Относительно музея современного искусства — ну не знаю… Мне кажется, мы уже много лет переживаем, что в Москве нет музея современного искусства. И мы всегда говорим — «ну нет в Москве музея, какое безобразие», «как так — европейская столица, а музея нет». Под эти разговоры мы уже их открыли пять штук, и, наверное, еще откроем — это отличная фишка, прекрасно работает. Когда мы говорим — нет музея современного искусства, давайте откроем. А этот? Ну, музей Васи Церетели. Настоящий музей — он в будущем. Заметьте, что если в 2000 году выставка современного искусства — это занятие для тусовки, и в этом участвуют примерно 200 человек, то на сегодняшний день это довольно существенный городской фактор, и мэр Собянин, думая о том, как реконструировать Парк культуры для «Гаража», первым делом зовет Абрамовича, чтобы тот позвал Дашу, чтобы она сделала в Шестиграннике музей. Вот это действия для города — то есть от позиции «для тусовки» до позиции большой городской программы современное искусство прошло путь. Оно нимало не изменилось — такое же непонятное, такое же удивительное, и кроме тусовки никто не понимает, что там делается. Но ощущение, что это очень важно теперь — стало общегородским. Так что не так все плохо.

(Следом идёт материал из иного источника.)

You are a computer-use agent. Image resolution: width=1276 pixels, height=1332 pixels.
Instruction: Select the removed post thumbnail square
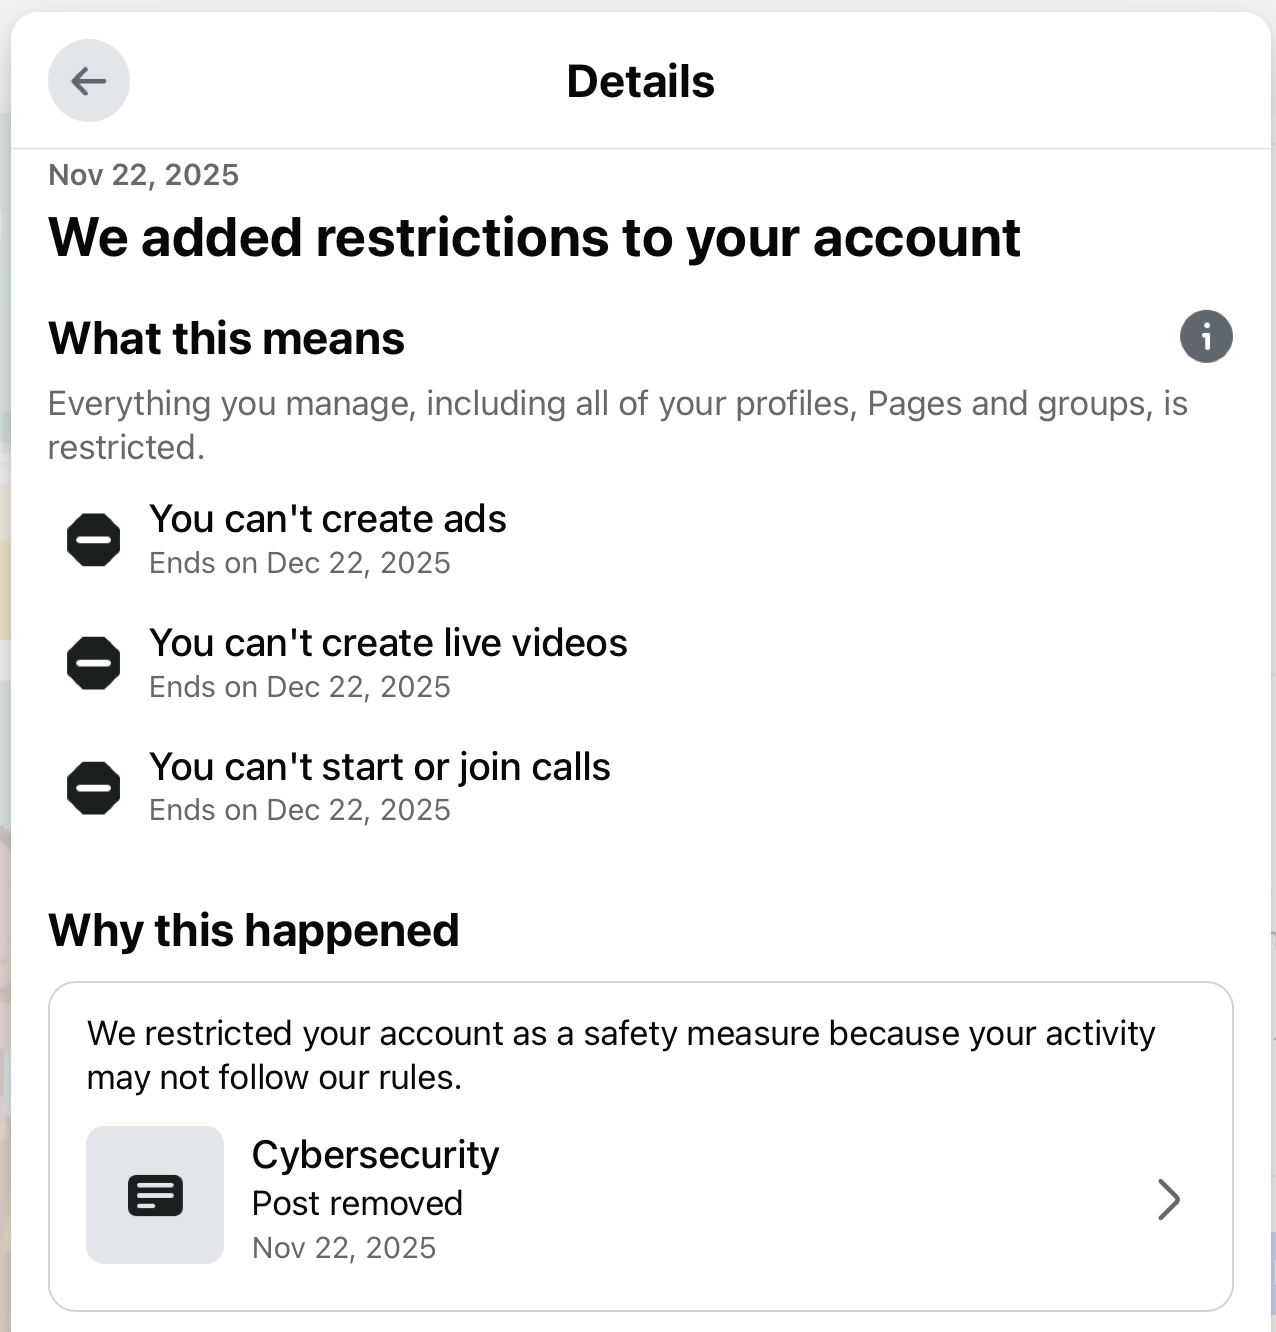pyautogui.click(x=155, y=1195)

СЛУШАТЕЛЬНИЦА ИЗ ЗАЛА: А можно еще маленький вопросик? Я из Музея танка Т-34. Как раз 6 мая Собянин заложил капсулу для строительства нового здания музея. И мы все очень рады, но впали в глубокую задумчивость — как нам организовать экспозиции в связи с новыми веяниями.

РЕВЗИН: У вас очень успешный музей, он сам по себе прекрасно работает как аттракцион, у вас от детей некуда деваться… Чего тут думать-то? У вас и так все хорошо.

СЛУШАТЕЛЬНИЦА ИЗ ЗАЛА: Понимаете, я была на выставке у Антоновой. Вот эти пустые флакончики из-под «Диора», эти зеркала со всех сторон, эта подсветка, как в ресторане средней руки,  весь этот дизайн…

РЕВЗИН: Ну это дизайн «Диора», и им это кажется качественным…

СЛУШАТЕЛЬНИЦА ИЗ ЗАЛА: Дизайн-то «Диора», но в музее у Антоновой.  А у нас — танки.

РЕВЗИН: У вас все прекрасно. Окружать зеркалами танки не надо. Это какая-то странная ситуация с сознанием — вот есть прекрасная штука, она хорошо работает, а ты думаешь: как бы вот к танку еще немножко «Диора» приставить? Не надо!

СЛУШАТЕЛЬНИЦА ИЗ ЗАЛА: А еще Антонова колокольчики выставляет — может быть, нам тогда пулеметами все заставить?

РЕВЗИН: Ребят, мне кажется, это лишнее. Понимаете, у танка есть пушка. Элемент развлечения изначально обеспечен.